Building a scalable SKU catalog platform that allowed for rapid changes with the minimal intervention was challenging. We realized that abstracting out the business rules into a “rules engine” would enable us to achieve our stated goals. After evaluating multiple open-source and commercial rule evaluation frameworks, we chose our internal Rules Management and Evaluation Framework — Hendrix. Hendrix is a simple interpreted language that expresses how configuration values should be computed. These expressions (rules) are evaluated in the current request session context and can access data such as A/B test assignments, necessary member information, customized input, etc. We’ll skip over Hendrix’s specific details and focus on the SKU platform adoption in this article for brevity.
The adoption of an externalized rule evaluation engine was a major game-changer. It allowed us to remove boilerplate code and took us a step forward in becoming a true self-service platform. The rules, now encoded in JSON, were easy to generate, manage and modify via automated means. It eliminated many complex conditional branching logic, making the core codebase simple and easy to enhance. Most importantly, it allowed runtime and quick business logic changes in production without code change deployments. Overall, it simplified SKU selections and increased our testing and product delivery confidence. Here is a snippet of the mobile plan availability rule:
default: [Basic, Standard, Premium],
value: [Mobile, Basic, Standard, Premium],
oneOf: ["IN", "ID", "MY", "PH", "TH"],
In addition to the rule engine, the following components make up the core building blocks of the new SKU platform:
- Service Layer — SKUService: A service layer replaced the original SKU catalog client library to provide a unified interface for consumers to access the SKU catalog.
- Persistence Layer — SKUDB: SKU catalog data was migrated from the metadata configuration files to a relational database. Adding and updating entities is audited and tightly controlled via “privileged” APIs exposed by the service layer.
- Business Rules — SKURules: Various business rules are defined as Hendrix expressions. For example, our business requirements dictate that a mobile plan should be available for specific markets only, while the rest of the world receives the default set of plans. These rule definitions are hosted in a separate git repository and Hendrix module within SKUService load and refresh it periodically. The changes are administered by the regular git pull request flow and guarded by the validation infrastructure.

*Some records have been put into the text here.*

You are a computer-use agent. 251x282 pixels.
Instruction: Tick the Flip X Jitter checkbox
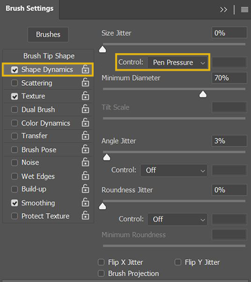tap(101, 262)
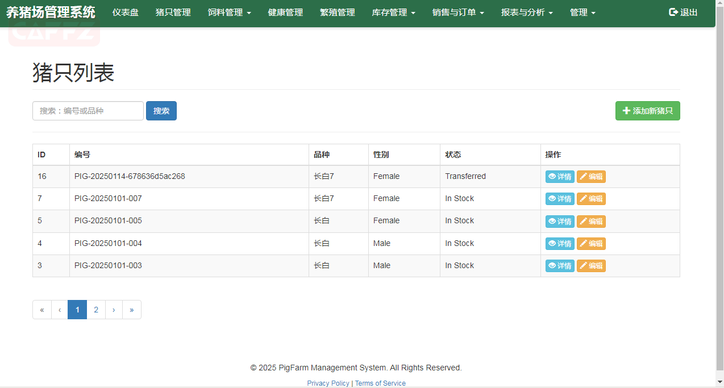Edit the pig with ID 4
The width and height of the screenshot is (724, 388).
[x=591, y=244]

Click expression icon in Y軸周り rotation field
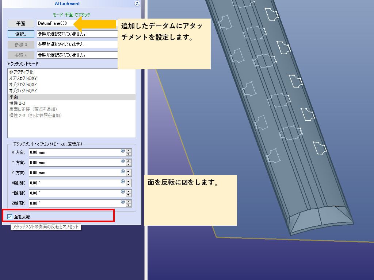[123, 192]
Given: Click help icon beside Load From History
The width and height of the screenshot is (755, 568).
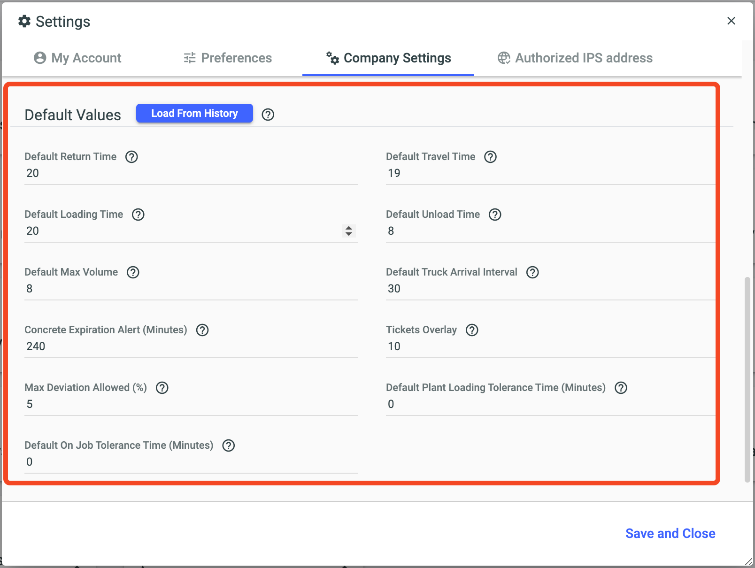Looking at the screenshot, I should coord(268,115).
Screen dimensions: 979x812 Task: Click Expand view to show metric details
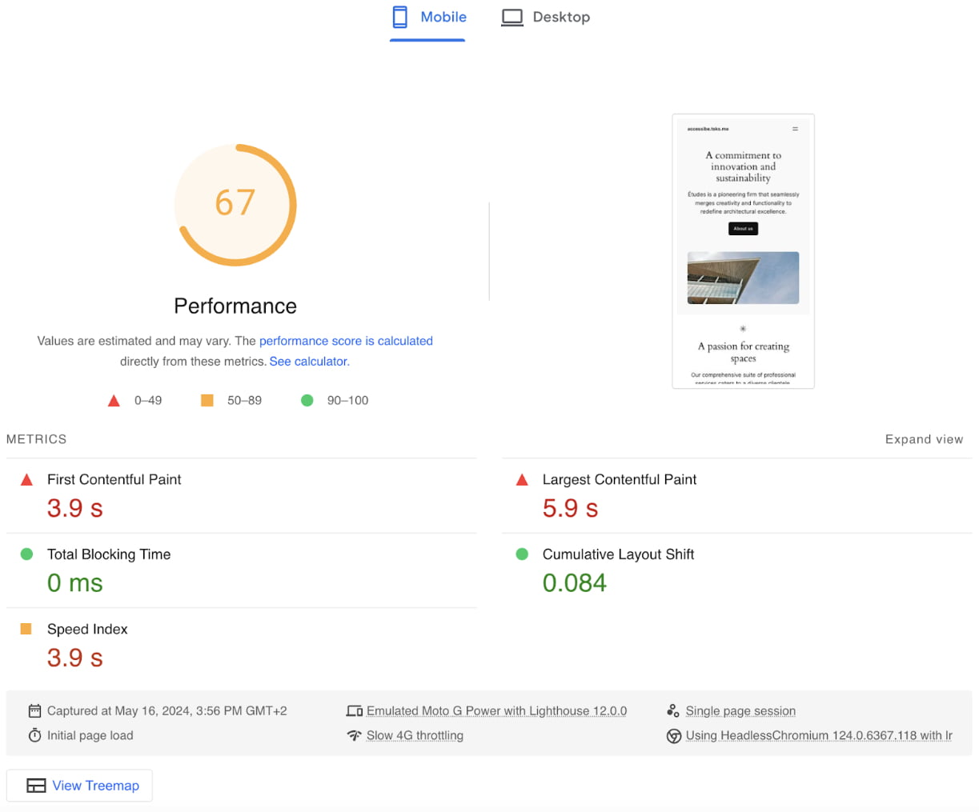click(x=924, y=439)
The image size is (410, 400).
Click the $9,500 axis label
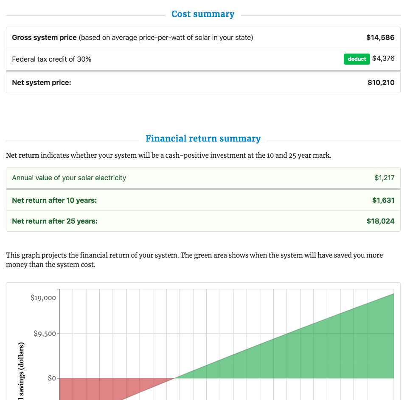coord(45,334)
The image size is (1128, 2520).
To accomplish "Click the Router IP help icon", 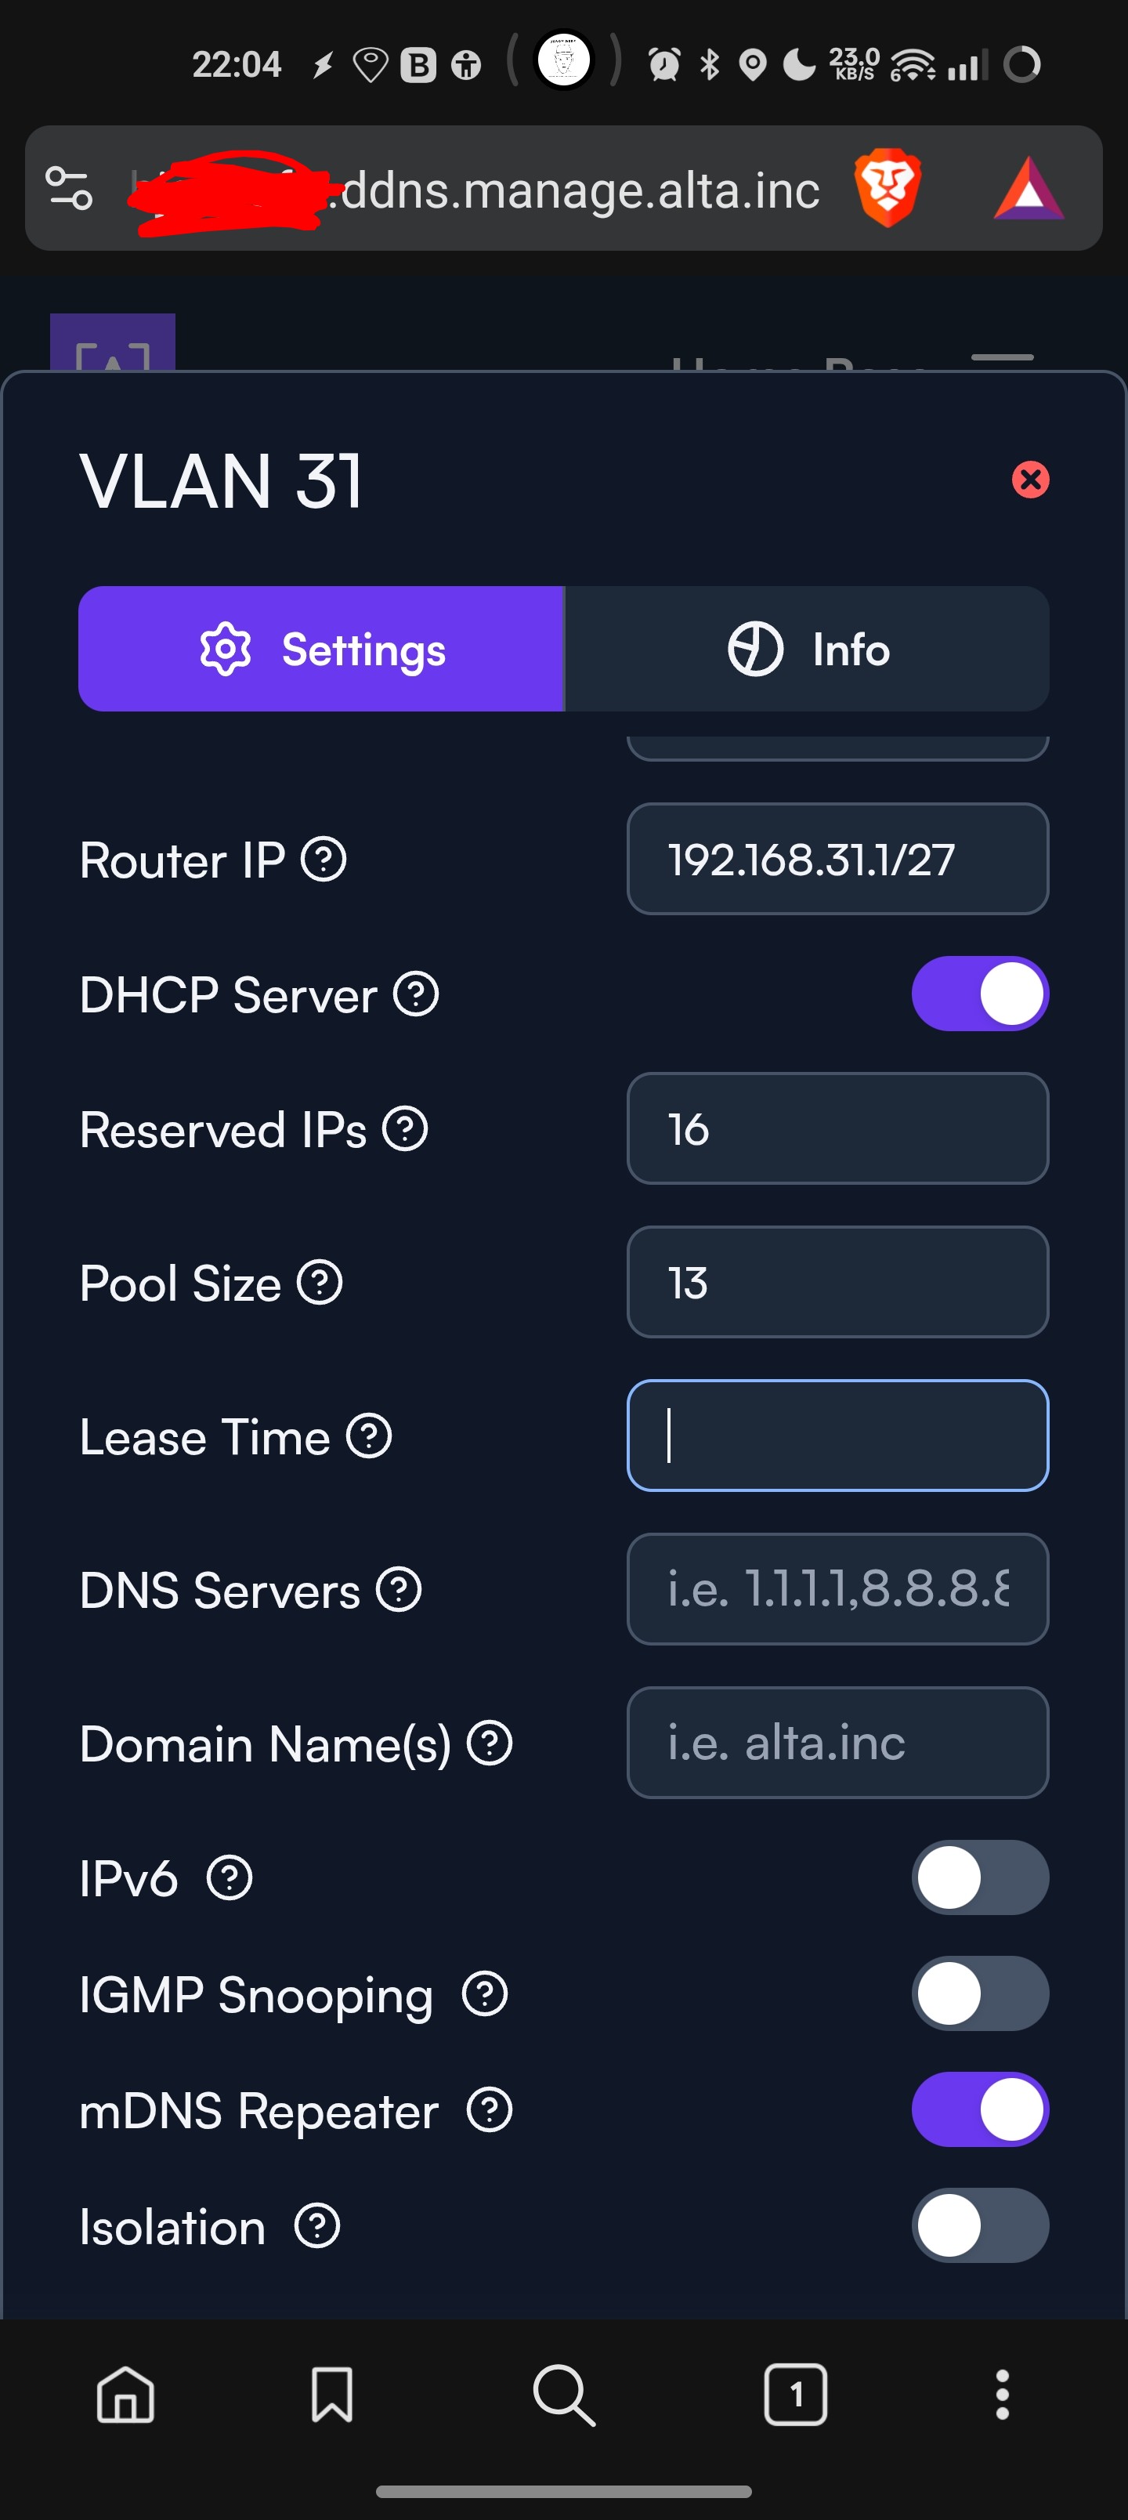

- Observability/Validation Guardrails: A comprehensive validation infrastructure designed to ensure that SKURules changes are accurate and do not break existing behavior.
- Self Service Management UI: A straightforward visualization tool for rules management and are in the process of supporting direct rules editing.
The new SKU flow for consumer services is simple, generic, and easy to maintain with business rules isolated in SKURules. Consumers pass a map of context to be used as rules evaluation criteria. Rule owners are responsible for making sure the requirements match the rule definition and request context. By choosing a generalized context map, we keep the API interface consistent regardless of the rules change. In-memory rules evaluation returns a list of SKU ids, which hibernates with the SKUDB query for the full entity metadata.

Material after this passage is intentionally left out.